Thursday, April 29, 2010

Exploitation CHUTZPAH

I feel very fortunate that the work I currently do from my base of operations in San Francisco's Civic Center has yet to require my driving over the Bay Bridge. The BART and the ferry system have been effective enough that I honestly cannot remember the last time I crossed the Bay Bridge in either direction. This is quite a break when one considers just how many bad-news stories turn up about this bridge one way or another.

One story that attracted considerable attention broke last November after a segment of the causeway had been rerouted in preparation for installing a new span. The new route involved a relatively sharp S-curve; and I suspect that any number of macabre newshounds anticipated that it would be an accident in the making. The rest of us probably realized that any such accident would probably lead to exploitative litigation. According to a report by Joe Garofoli, Staff Writer for the San Francisco Chronicle, that is precisely where matters stand this morning:

An attorney for the family of a 56-year-old truck driver who plummeted from the upper deck of the Bay Bridge in November filed a claim against Caltrans on Wednesday, saying there weren't adequate warning signs alerting drivers to the bridge's new S-curve.

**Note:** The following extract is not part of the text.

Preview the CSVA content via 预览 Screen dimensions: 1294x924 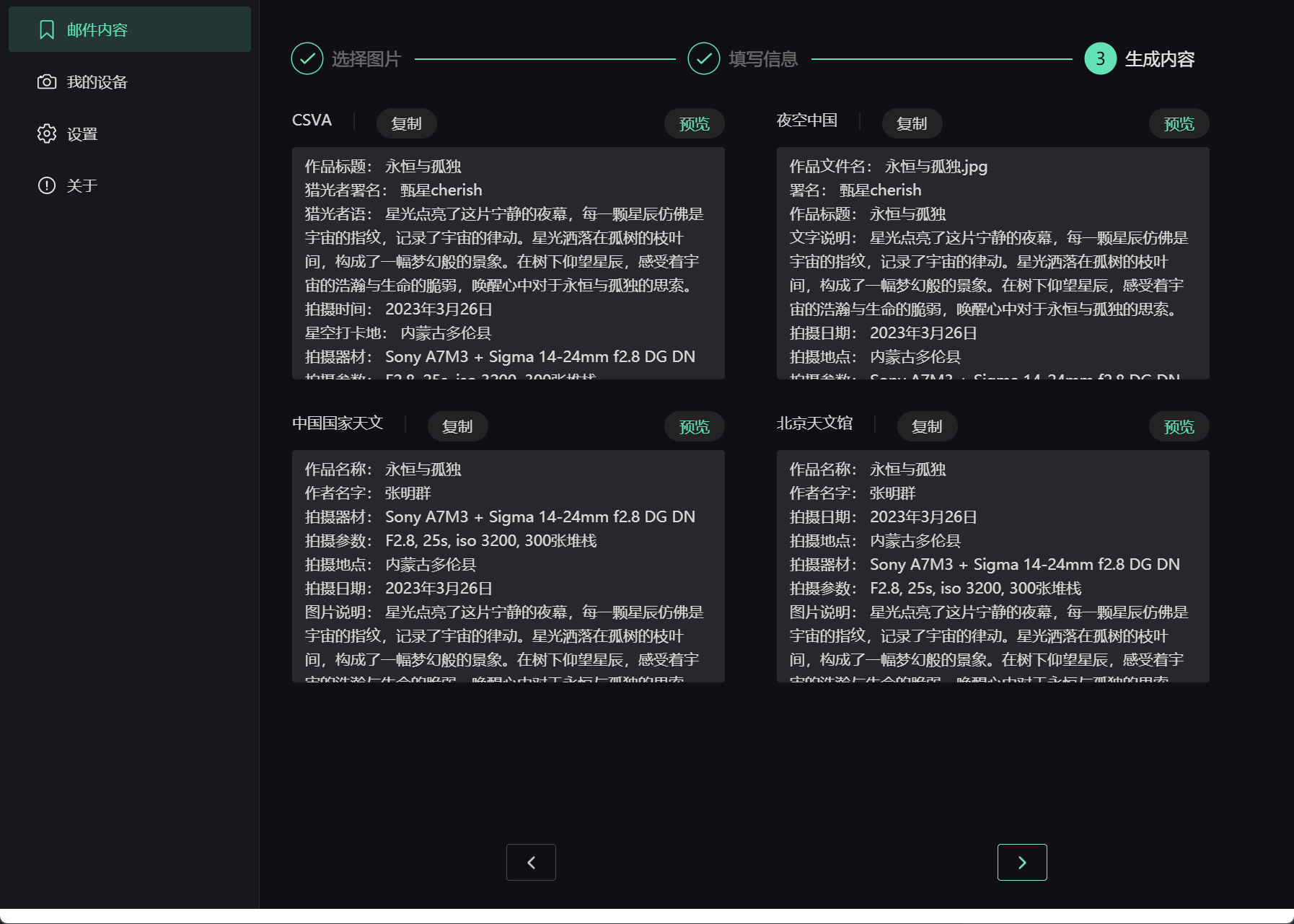pyautogui.click(x=693, y=123)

Tahir Sheikh Fakhar of Hayward died when his truck went over the northern side of the S-curve at 3:30 a.m. Nov. 9. California Highway Patrol investigators said they believed Fakhar was driving 10 mph over the 40 mph speed limit as he approached the curve, which had opened Sept. 8 as part of the eastern span replacement project.

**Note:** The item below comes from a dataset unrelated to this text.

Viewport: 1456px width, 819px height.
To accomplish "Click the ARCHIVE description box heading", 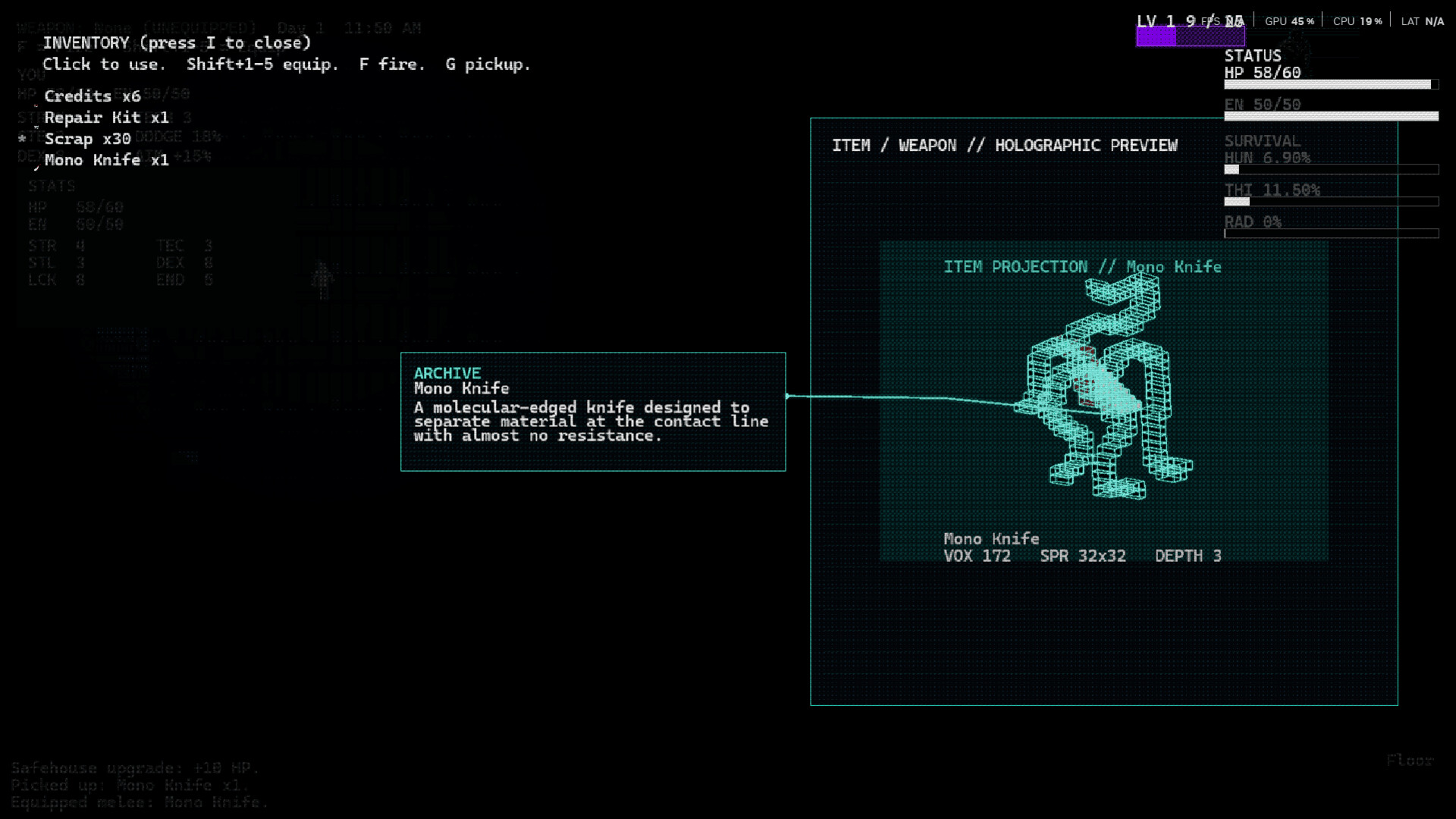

The attorney for Fakhar's family, Lewis Van Blois, said it was the first time the veteran trucker had driven over the bridge since the curve was installed. There had been 43 accidents on the curve before Fakhar's, but none was fatal.

Fakhar was married and had two adult children.

"They (Caltrans) failed miserably to warn drivers in advance that they were coming into the S-curve," Van Blois said Wednesday. He said the design was negligent.

This sounds like nothing more than exploiting the grieving family of a man who, for reasons we shall probably never know, chose to disregard both the posted speed limit and his unfamiliarity with the rerouting of the road. It takes chutzpah to convince that family that Caltrans' negligence was the root cause of their patriarch's bad judgment. Indeed, if common sense prevails (which I realize is a touchy antecedent), the only beneficiary from this action will be Van Blois, because he has succeeded in getting his name in the papers; so it seems fitting that the reward for his success should be the Chutzpah of the Week award.